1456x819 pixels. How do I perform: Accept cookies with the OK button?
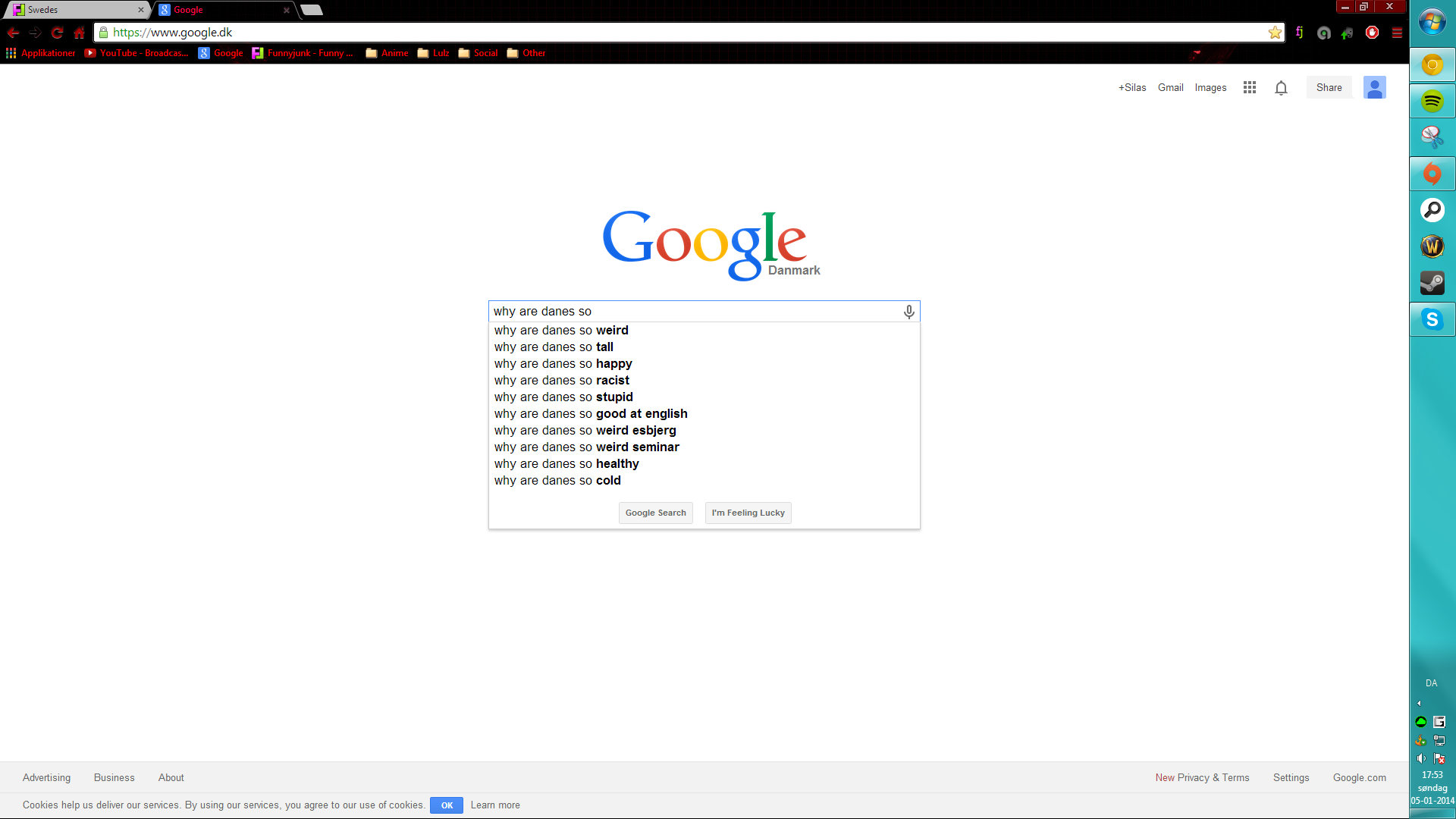[x=447, y=805]
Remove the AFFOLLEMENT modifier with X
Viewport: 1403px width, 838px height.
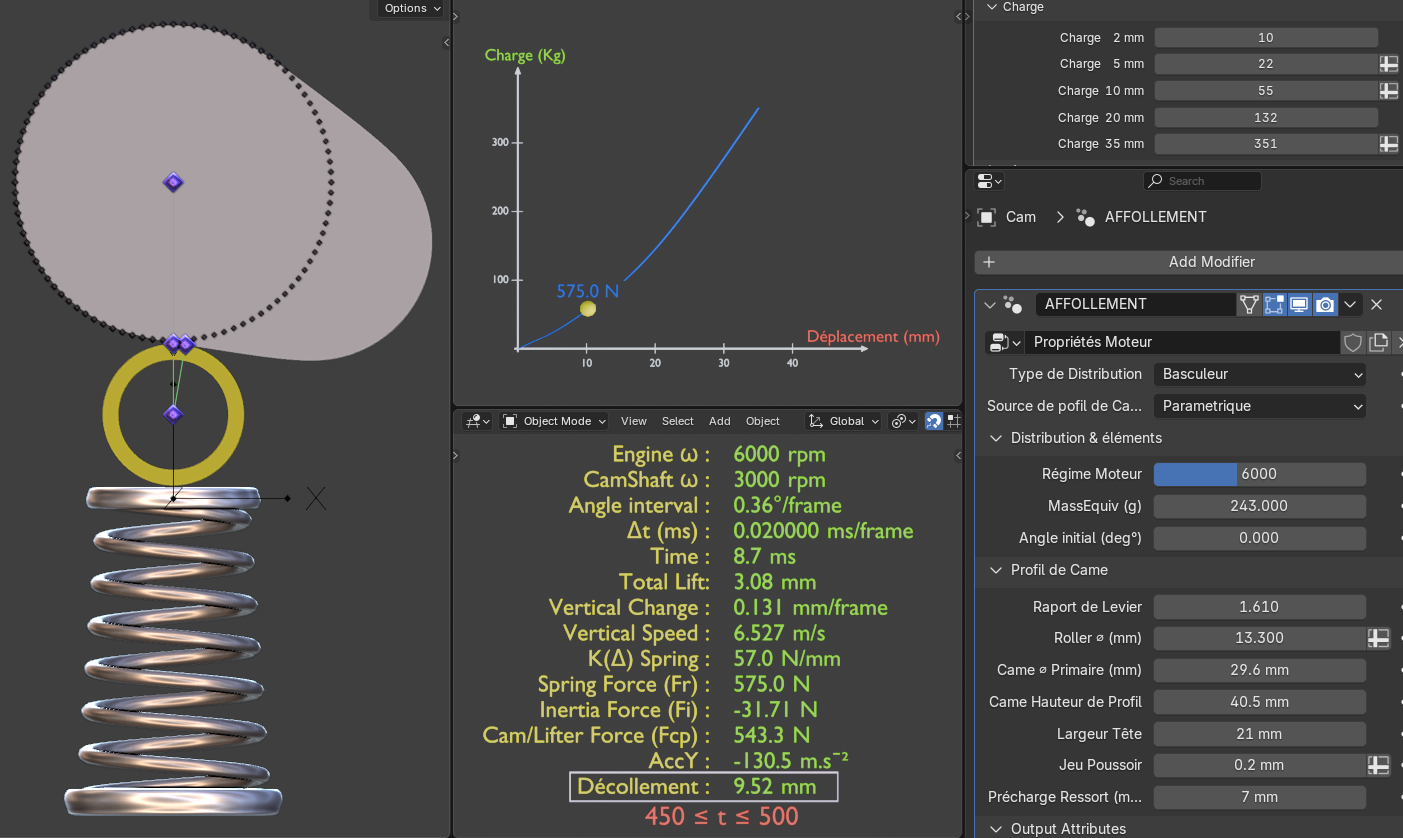tap(1376, 305)
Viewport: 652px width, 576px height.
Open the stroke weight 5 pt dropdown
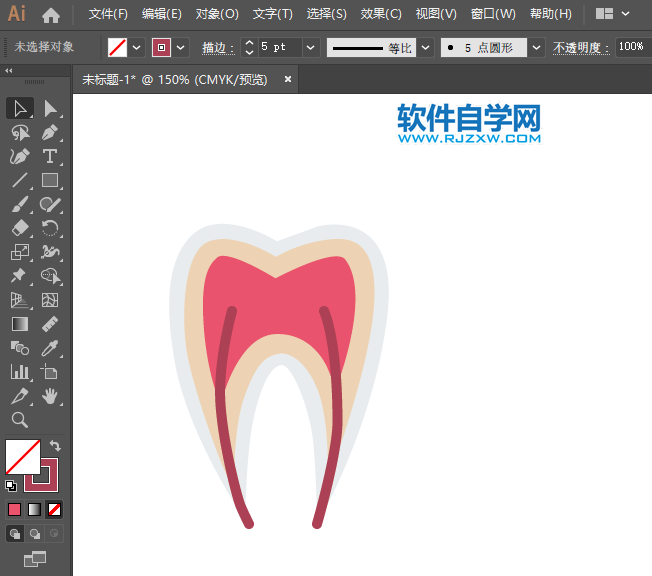(x=310, y=47)
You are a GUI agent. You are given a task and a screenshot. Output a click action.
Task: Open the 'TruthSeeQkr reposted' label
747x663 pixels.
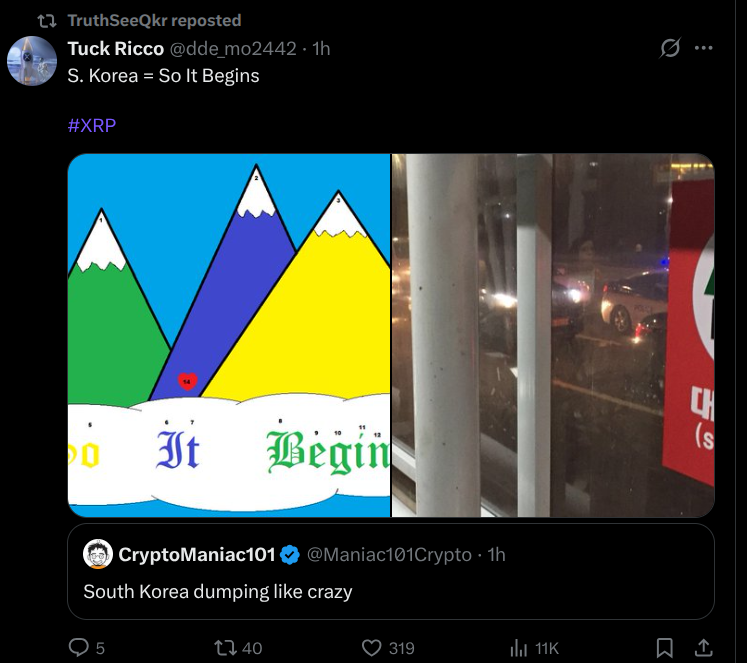(x=154, y=20)
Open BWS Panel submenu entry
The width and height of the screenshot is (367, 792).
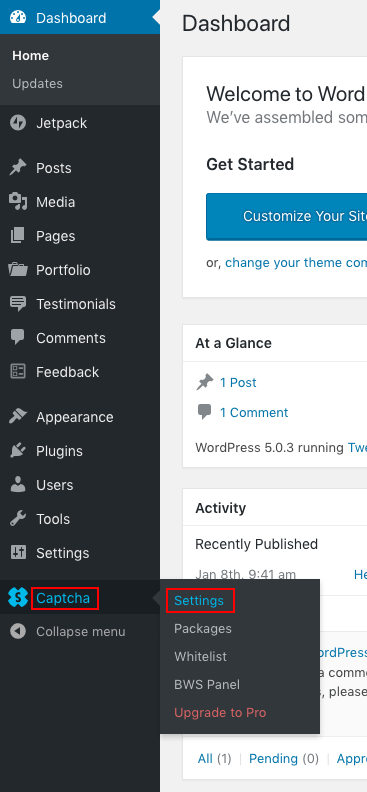click(207, 684)
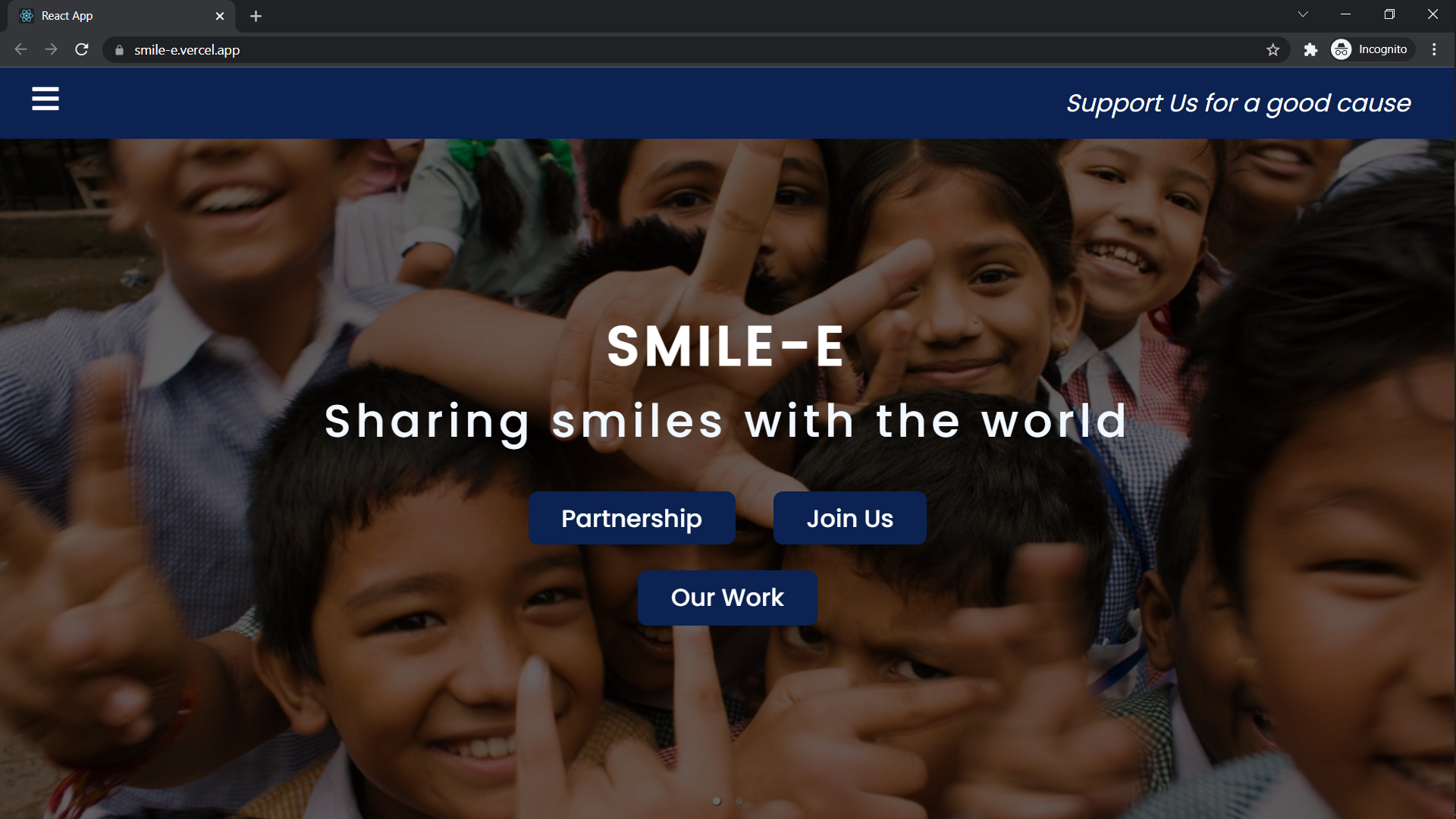This screenshot has width=1456, height=819.
Task: View site information via the lock icon
Action: (x=119, y=50)
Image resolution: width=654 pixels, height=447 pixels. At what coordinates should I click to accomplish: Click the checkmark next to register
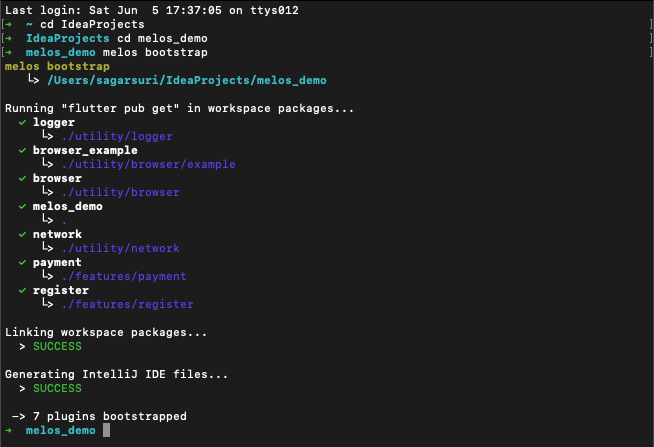point(23,291)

§ ACTIVITY: Restate the data exactly, though only from the line that contains "Image resolution: width=654" through its last line, both ends included and with the pictures left out.

§ ANSWER AREA:
Image resolution: width=654 pixels, height=447 pixels. At what coordinates should I click to accomplish: Click the checkmark next to register
point(23,291)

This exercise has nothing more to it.